• YOUR OBJECTIVE: Word for word, give again the lines of the material below, from the one holding "Click the beanDefinitionNames" to the last, with nothing added.
[DATA TO EXAMINE — start]
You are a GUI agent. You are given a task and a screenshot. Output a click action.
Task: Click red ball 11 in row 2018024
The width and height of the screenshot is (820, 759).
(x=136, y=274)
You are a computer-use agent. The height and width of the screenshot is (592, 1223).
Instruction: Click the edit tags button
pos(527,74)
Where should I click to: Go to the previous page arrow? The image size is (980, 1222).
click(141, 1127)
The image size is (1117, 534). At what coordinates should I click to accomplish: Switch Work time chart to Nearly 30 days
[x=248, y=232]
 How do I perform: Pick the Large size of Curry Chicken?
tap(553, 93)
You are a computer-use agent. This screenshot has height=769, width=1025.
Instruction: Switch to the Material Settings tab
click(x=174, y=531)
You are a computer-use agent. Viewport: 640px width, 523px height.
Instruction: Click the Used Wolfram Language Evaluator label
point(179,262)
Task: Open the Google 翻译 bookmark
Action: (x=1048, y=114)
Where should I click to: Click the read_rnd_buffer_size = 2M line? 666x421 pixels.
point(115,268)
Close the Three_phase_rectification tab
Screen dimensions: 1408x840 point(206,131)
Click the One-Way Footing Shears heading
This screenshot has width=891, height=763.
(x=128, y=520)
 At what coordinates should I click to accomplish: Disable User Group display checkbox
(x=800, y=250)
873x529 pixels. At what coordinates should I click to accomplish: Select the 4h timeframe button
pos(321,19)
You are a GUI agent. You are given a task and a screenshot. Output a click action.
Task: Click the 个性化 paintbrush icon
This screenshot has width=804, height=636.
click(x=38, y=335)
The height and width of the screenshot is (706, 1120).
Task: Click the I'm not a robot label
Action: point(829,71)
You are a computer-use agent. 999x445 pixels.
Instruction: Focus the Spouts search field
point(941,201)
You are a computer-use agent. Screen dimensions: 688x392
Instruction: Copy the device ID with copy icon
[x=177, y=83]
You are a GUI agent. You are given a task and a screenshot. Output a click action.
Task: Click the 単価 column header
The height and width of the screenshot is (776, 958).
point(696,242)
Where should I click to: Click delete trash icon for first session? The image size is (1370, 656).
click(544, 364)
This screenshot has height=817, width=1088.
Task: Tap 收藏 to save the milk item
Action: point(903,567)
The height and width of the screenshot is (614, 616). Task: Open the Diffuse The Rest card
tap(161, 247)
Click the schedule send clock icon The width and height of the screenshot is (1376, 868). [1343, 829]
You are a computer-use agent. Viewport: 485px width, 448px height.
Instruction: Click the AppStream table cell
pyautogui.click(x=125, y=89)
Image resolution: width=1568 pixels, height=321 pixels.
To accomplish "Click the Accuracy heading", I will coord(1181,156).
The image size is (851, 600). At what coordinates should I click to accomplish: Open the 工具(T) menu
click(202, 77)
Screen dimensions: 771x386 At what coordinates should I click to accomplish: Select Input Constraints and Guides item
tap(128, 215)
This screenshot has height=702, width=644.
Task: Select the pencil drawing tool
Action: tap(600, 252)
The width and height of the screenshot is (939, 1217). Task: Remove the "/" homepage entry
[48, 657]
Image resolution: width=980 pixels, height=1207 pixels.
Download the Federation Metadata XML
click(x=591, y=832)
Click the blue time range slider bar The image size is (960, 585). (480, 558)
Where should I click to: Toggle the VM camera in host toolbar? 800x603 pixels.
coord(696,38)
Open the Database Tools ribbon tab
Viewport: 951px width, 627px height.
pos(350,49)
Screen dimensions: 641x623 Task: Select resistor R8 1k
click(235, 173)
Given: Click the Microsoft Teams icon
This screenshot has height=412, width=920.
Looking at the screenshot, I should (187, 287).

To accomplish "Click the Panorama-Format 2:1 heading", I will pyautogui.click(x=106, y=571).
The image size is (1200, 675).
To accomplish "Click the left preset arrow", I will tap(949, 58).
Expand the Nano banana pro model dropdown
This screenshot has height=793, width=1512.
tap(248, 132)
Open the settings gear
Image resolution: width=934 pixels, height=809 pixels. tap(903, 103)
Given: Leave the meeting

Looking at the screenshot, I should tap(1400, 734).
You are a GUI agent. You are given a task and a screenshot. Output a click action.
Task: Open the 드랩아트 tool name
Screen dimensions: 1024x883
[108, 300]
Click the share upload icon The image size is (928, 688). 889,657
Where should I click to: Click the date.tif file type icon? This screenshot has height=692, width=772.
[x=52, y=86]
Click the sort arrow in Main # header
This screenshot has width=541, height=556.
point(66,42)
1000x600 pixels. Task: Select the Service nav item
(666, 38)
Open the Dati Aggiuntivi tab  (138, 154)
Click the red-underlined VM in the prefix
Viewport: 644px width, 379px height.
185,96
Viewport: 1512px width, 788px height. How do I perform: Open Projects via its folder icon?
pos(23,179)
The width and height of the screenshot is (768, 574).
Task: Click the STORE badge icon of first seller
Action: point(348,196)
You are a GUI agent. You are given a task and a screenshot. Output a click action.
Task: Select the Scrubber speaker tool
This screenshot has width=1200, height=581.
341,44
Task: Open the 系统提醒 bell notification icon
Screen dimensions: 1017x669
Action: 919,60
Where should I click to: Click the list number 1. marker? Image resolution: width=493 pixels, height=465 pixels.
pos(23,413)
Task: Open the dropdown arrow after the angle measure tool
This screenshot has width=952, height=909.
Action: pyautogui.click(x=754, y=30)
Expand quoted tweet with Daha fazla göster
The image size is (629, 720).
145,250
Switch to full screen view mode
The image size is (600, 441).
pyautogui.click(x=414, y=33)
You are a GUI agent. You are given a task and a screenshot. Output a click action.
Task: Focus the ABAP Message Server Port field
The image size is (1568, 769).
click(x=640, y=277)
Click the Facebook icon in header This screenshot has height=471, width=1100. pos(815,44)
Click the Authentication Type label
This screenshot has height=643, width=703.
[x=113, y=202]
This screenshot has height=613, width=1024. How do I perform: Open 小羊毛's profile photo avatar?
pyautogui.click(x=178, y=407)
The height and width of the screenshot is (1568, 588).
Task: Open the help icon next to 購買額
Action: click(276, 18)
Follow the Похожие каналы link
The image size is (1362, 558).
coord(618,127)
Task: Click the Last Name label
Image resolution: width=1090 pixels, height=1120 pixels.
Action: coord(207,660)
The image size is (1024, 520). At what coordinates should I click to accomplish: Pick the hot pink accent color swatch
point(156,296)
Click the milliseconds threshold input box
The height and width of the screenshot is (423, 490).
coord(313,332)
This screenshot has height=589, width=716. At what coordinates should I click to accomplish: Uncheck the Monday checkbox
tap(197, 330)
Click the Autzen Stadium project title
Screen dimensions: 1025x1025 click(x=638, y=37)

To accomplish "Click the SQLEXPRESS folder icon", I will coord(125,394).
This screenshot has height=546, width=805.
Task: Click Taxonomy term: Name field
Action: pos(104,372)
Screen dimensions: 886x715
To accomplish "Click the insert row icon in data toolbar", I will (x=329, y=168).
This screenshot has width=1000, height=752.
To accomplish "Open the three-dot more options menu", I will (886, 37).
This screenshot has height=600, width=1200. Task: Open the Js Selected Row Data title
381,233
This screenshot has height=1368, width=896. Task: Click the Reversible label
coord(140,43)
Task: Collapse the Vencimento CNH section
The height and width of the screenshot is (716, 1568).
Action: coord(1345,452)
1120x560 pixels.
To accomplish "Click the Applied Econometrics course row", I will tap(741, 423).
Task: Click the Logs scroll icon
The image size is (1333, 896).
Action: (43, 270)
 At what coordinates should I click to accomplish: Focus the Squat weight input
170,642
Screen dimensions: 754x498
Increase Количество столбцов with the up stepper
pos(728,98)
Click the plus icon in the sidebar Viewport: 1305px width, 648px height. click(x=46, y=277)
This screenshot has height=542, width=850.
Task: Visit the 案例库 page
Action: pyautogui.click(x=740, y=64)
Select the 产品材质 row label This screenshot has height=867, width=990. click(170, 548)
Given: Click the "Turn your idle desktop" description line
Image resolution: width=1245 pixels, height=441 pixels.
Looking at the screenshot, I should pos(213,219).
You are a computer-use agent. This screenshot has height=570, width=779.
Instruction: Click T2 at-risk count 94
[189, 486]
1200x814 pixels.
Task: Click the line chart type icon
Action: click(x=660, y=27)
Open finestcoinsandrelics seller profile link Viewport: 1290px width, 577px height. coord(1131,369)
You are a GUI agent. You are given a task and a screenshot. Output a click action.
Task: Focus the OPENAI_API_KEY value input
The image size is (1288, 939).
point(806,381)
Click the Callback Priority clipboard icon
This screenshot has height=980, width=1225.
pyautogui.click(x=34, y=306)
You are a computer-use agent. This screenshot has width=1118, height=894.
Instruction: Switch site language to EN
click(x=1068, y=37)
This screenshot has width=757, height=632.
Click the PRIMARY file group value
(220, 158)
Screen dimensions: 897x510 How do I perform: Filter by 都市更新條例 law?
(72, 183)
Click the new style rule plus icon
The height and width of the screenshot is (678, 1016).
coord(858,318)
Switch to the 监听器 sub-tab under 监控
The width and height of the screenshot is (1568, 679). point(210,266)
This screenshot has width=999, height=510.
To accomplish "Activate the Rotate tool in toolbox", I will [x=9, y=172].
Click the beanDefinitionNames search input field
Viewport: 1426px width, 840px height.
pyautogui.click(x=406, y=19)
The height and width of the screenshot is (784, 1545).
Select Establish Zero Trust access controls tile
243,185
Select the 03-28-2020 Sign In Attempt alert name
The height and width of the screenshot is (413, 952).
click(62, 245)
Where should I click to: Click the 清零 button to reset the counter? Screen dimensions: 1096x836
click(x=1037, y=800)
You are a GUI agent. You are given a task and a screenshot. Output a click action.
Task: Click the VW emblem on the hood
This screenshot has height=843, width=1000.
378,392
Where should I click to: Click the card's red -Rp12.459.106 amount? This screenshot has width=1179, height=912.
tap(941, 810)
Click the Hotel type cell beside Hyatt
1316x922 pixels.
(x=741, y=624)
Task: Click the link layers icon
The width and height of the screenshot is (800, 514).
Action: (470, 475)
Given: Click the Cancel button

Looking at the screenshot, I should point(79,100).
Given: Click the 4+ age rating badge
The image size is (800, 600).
[DATA TO EXAMINE — finish]
• EXERCISE SOLUTION:
Click the beanDefinitionNames search input field
Viewport: 1426px width, 840px height.
pyautogui.click(x=406, y=19)
The height and width of the screenshot is (784, 1545).
Select Establish Zero Trust access controls tile
243,185
Select the 03-28-2020 Sign In Attempt alert name
The height and width of the screenshot is (413, 952).
click(62, 245)
Where should I click to: Click the 清零 button to reset the counter? Screen dimensions: 1096x836
click(x=1037, y=800)
You are a GUI agent. You are given a task and a screenshot. Output a click action.
Task: Click the VW emblem on the hood
This screenshot has height=843, width=1000.
378,392
Where should I click to: Click the card's red -Rp12.459.106 amount? This screenshot has width=1179, height=912.
tap(941, 810)
Click the Hotel type cell beside Hyatt
1316x922 pixels.
(x=741, y=624)
Task: Click the link layers icon
The width and height of the screenshot is (800, 514).
Action: (470, 475)
Given: Click the Cancel button

Looking at the screenshot, I should point(79,100).
Given: Click the 4+ age rating badge
The image size is (800, 600).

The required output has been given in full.